Broken Music: A Memoir by Sting
I am a big fan of Sting’s music. As a child I was entranced by the song “Every Little Thing She Does Is Magic.” During college I listened to his early solo albums so much that they’re like the soundtrack to that part of my life. My interest in Sting’s music led to an interest in his personal story. That’s why I decided to read his memoir, Broken Music, which traces his life from childhood, when his first job was helping his father deliver milk in his hometown in northern England, to his earliest success as a member of The Police.

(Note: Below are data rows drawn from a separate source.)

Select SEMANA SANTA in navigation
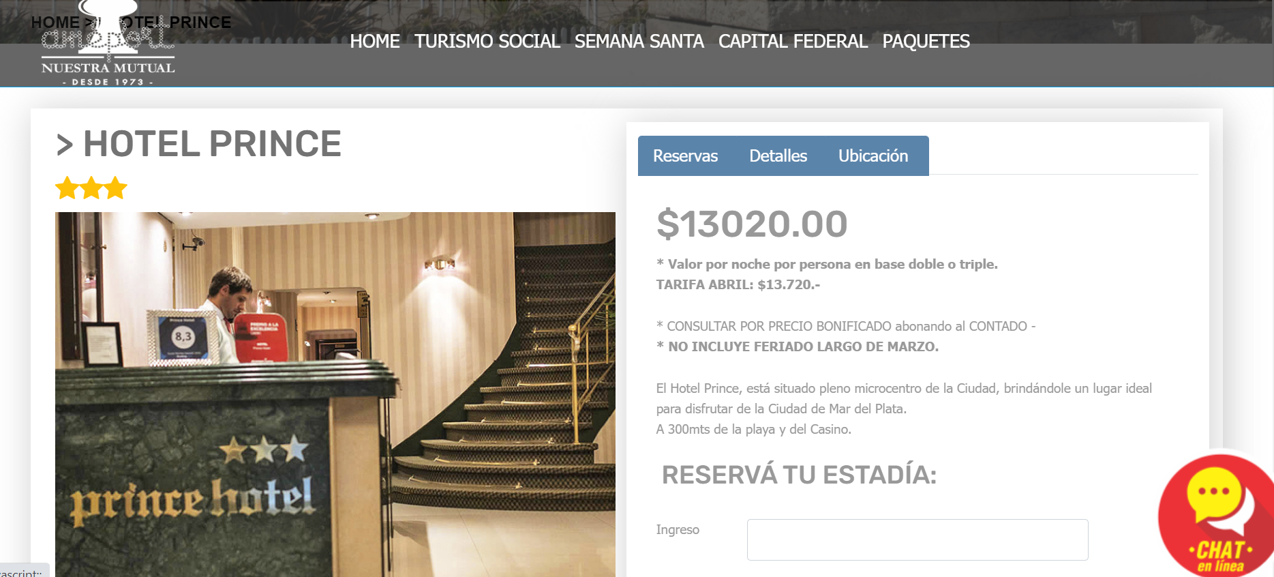This screenshot has height=577, width=1274. 639,42

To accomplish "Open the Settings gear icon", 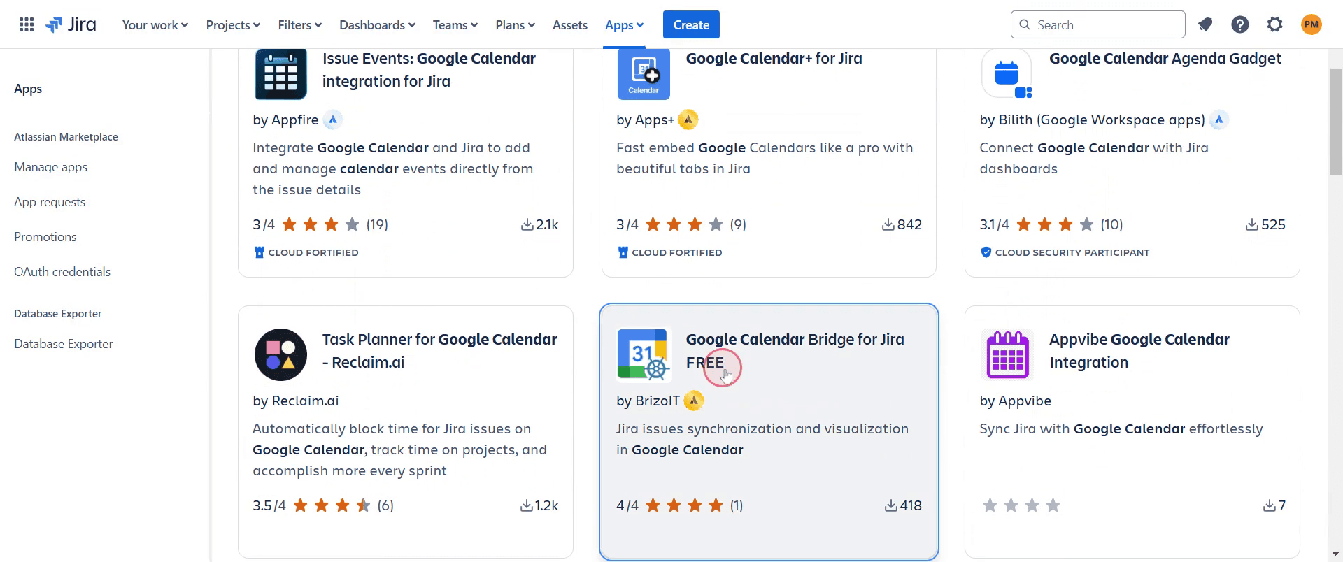I will pyautogui.click(x=1274, y=25).
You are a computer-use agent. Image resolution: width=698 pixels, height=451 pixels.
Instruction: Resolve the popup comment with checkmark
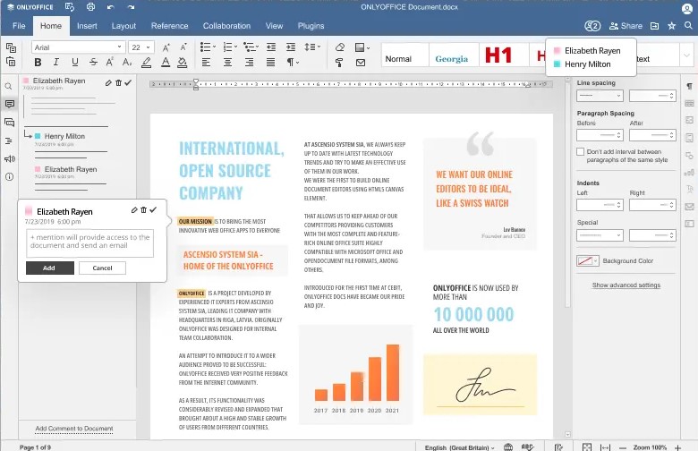coord(153,209)
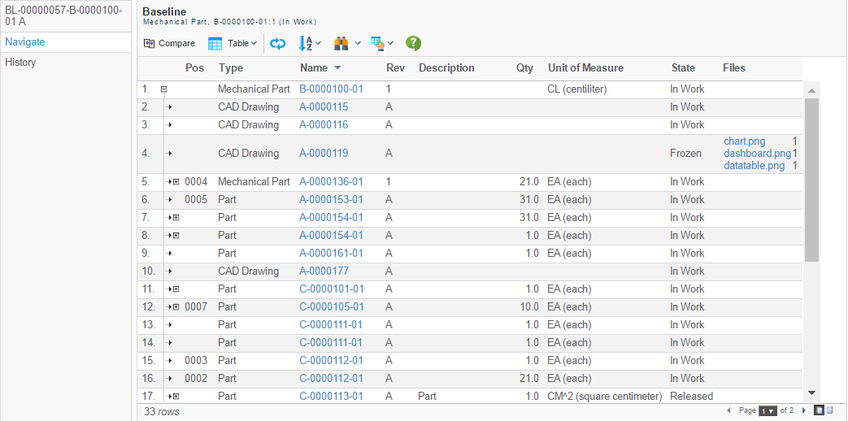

As I read, I got the impression that Sting was an arrogant man and somewhat emotionally detached from the people in his life. I began to wonder if perhaps he wrote this memoir partly in an attempt to excuse or justify some of his past behavior. It was as if he had made a crack in the shell of his self-absorption (a character trait almost certainly necessary to become a music legend) and realized that he might have hurt some people along the way. He also seemed to be looking for self knowledge by reviewing his past, but by the end of the book I doubted he had found it. That impression saddened me and lessened my enjoyment of the book.
But whatever negatives might be spoken of Sting (rightly or wrongly), he worked hard to get to the top. He had an amazing perseverance and a willingness to risk everything for his dream. I enjoyed reading about his long and arduous road to success. It was in that respect a fascinating read. I would therefore recommend Broken Music primarily for those who want to know what it takes to become a rock star the old-fashioned way.